**EXERCISE INPUT:**
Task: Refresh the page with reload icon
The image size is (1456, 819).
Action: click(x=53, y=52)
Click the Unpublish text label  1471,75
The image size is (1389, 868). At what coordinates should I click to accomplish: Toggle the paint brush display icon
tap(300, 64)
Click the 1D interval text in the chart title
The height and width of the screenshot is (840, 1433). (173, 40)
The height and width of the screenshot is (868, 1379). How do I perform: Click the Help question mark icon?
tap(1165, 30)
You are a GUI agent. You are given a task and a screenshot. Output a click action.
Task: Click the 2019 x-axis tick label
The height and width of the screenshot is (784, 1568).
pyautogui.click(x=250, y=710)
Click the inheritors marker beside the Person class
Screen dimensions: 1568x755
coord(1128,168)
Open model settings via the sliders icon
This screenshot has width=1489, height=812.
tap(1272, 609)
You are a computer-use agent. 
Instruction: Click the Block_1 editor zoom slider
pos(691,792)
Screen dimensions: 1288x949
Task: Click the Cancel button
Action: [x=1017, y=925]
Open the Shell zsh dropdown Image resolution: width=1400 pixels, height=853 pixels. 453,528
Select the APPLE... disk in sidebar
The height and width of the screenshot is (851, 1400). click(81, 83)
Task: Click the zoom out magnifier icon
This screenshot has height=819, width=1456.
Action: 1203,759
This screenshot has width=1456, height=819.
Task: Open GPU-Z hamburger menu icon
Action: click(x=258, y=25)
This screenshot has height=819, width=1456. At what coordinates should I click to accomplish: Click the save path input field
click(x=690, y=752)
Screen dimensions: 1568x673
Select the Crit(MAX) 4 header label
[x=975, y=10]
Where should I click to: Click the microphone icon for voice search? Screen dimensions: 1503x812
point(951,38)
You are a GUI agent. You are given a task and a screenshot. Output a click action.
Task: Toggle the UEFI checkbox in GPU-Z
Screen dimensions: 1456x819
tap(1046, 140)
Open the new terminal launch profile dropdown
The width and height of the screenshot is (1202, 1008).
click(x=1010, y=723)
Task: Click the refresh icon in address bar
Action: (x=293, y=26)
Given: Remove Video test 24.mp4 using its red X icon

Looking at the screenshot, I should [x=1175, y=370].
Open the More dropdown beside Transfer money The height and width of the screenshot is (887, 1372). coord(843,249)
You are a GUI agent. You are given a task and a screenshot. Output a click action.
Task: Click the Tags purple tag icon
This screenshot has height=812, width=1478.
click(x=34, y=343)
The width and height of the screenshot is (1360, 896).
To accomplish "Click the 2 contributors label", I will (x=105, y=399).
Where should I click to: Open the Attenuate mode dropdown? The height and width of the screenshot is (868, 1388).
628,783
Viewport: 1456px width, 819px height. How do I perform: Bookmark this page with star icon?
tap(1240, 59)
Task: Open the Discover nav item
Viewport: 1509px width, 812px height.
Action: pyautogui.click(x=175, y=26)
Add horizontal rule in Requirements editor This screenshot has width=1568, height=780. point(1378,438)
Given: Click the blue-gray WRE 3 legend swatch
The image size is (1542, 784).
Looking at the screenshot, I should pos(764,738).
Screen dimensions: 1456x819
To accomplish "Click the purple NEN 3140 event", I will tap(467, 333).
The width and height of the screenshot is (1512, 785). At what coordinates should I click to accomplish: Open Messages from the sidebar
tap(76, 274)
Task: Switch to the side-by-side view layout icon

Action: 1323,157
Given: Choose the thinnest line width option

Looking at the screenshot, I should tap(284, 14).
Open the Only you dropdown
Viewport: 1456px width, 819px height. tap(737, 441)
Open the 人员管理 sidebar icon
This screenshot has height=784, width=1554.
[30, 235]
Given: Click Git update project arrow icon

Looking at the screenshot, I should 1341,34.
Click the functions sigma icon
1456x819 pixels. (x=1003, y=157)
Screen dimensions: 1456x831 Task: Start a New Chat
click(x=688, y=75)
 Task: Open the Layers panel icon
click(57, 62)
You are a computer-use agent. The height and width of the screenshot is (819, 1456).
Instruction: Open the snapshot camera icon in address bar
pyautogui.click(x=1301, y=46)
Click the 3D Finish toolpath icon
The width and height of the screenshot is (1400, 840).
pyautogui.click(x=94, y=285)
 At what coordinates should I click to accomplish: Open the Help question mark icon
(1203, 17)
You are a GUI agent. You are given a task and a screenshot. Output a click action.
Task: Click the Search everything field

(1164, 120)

**WORK INSTRUCTION:** Your reply should be one number: how many lines in the records contain "computer".

**REPLY:** 2